Task instructions
With pictures left out, retype the lines from the start of the records through the one that contains "The image size is (638, 540).".

(Dataset entries)
----------------

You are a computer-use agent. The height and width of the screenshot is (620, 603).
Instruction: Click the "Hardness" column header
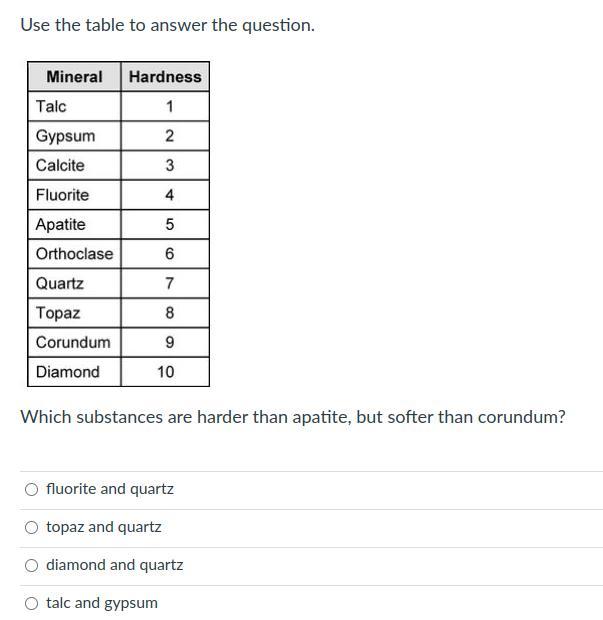[165, 77]
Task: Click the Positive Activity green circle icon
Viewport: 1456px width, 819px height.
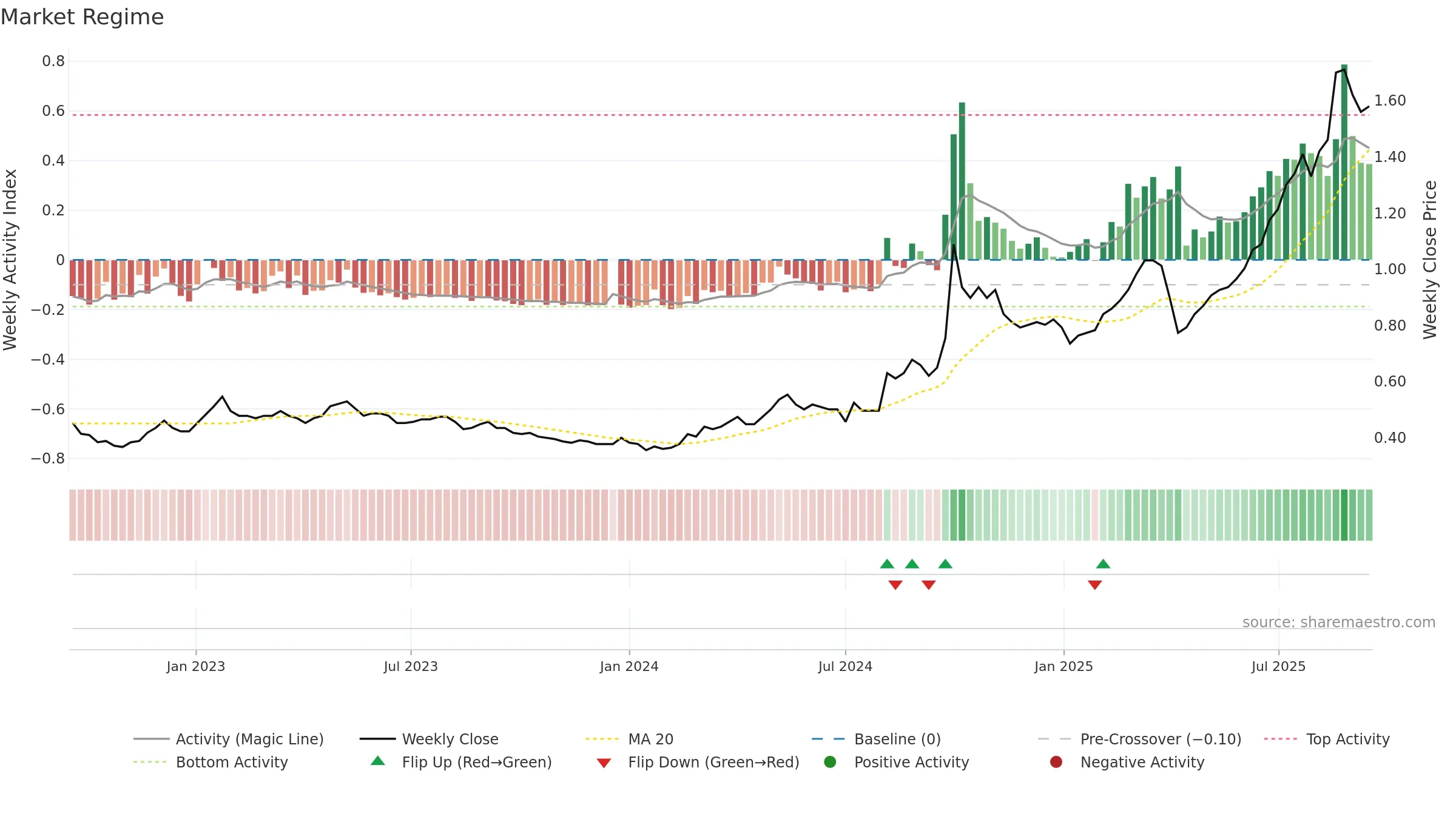Action: (830, 762)
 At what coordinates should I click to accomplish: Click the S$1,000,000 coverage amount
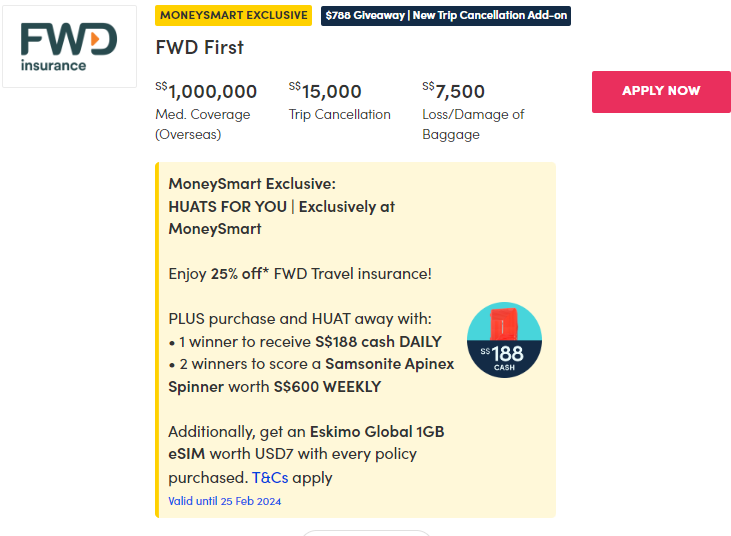pyautogui.click(x=206, y=91)
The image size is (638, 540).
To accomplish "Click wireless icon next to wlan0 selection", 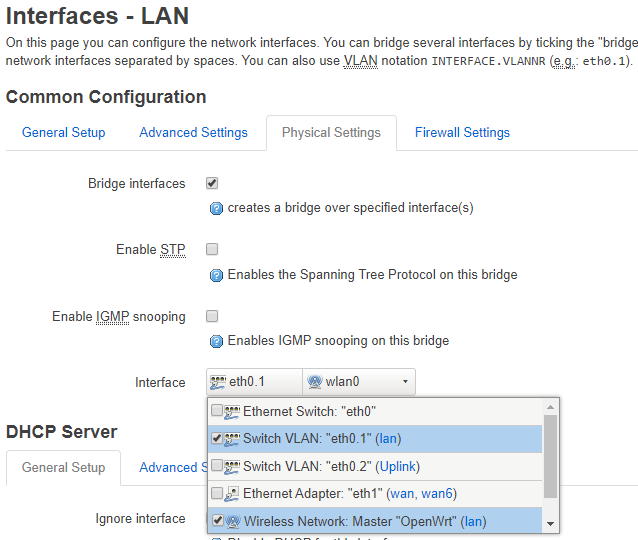I will (x=314, y=382).
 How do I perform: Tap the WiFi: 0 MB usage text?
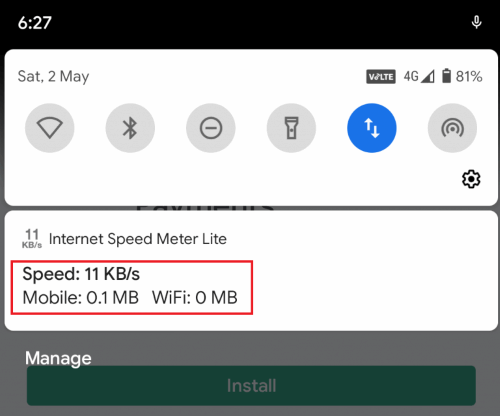tap(195, 297)
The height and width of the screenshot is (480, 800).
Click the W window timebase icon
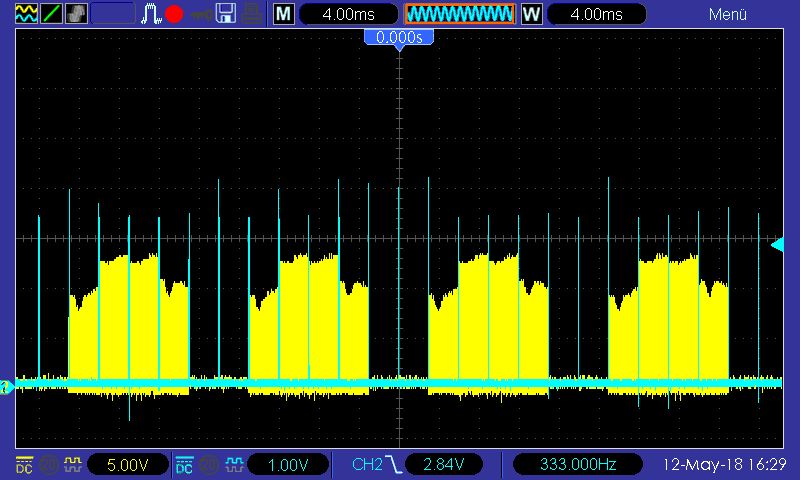pyautogui.click(x=531, y=14)
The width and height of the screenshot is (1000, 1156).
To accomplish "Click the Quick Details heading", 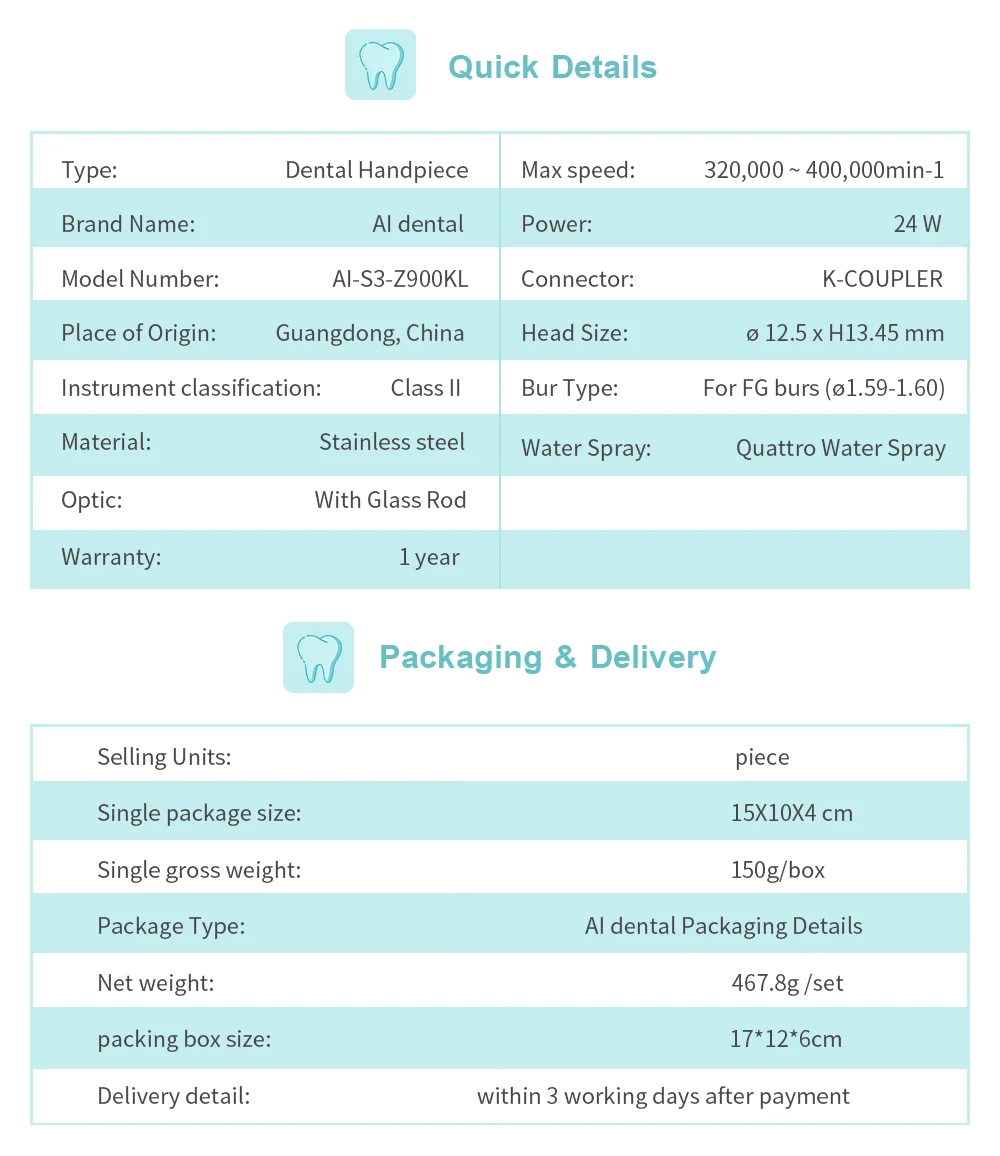I will [552, 67].
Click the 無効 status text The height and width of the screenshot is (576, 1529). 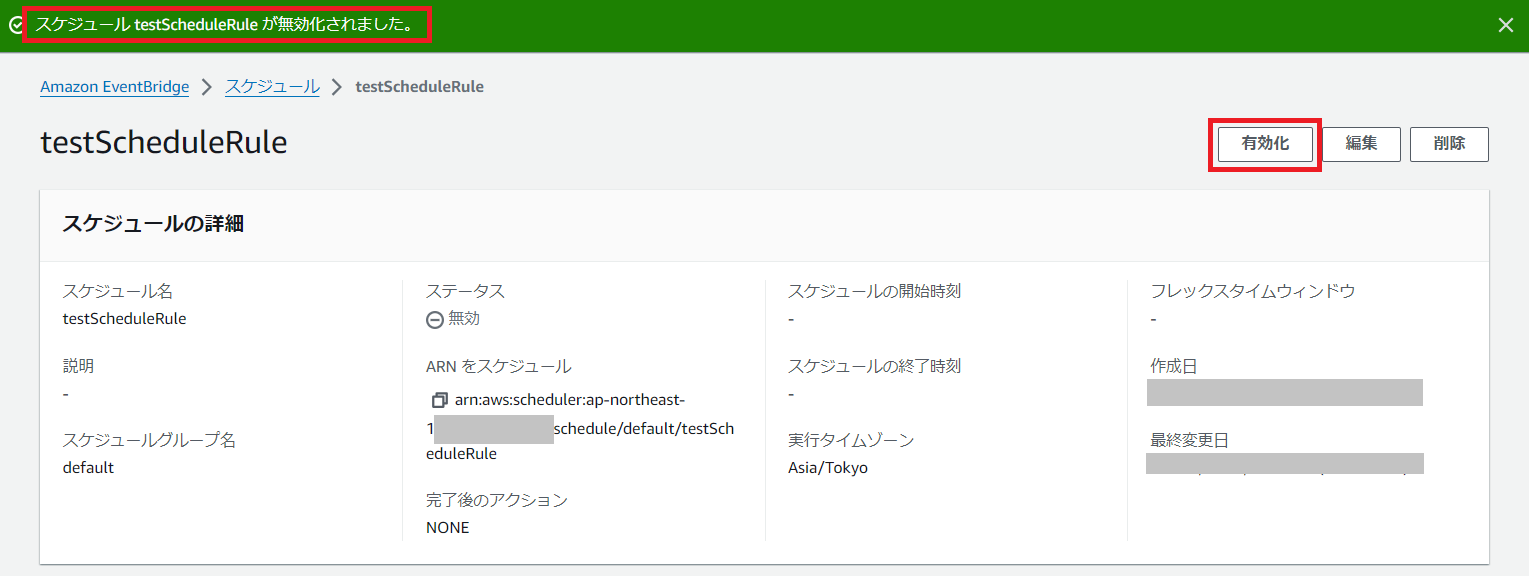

----------------

Exercise answer
You are a computer-use agent. The height and width of the screenshot is (620, 603).
Instruction: Click the "Hardness" column header
[165, 77]
Task: Click the Positive Activity green circle icon
Viewport: 1456px width, 819px height.
Action: (830, 762)
 At what coordinates should I click to accomplish: Click the S$1,000,000 coverage amount
pyautogui.click(x=206, y=91)
The image size is (638, 540).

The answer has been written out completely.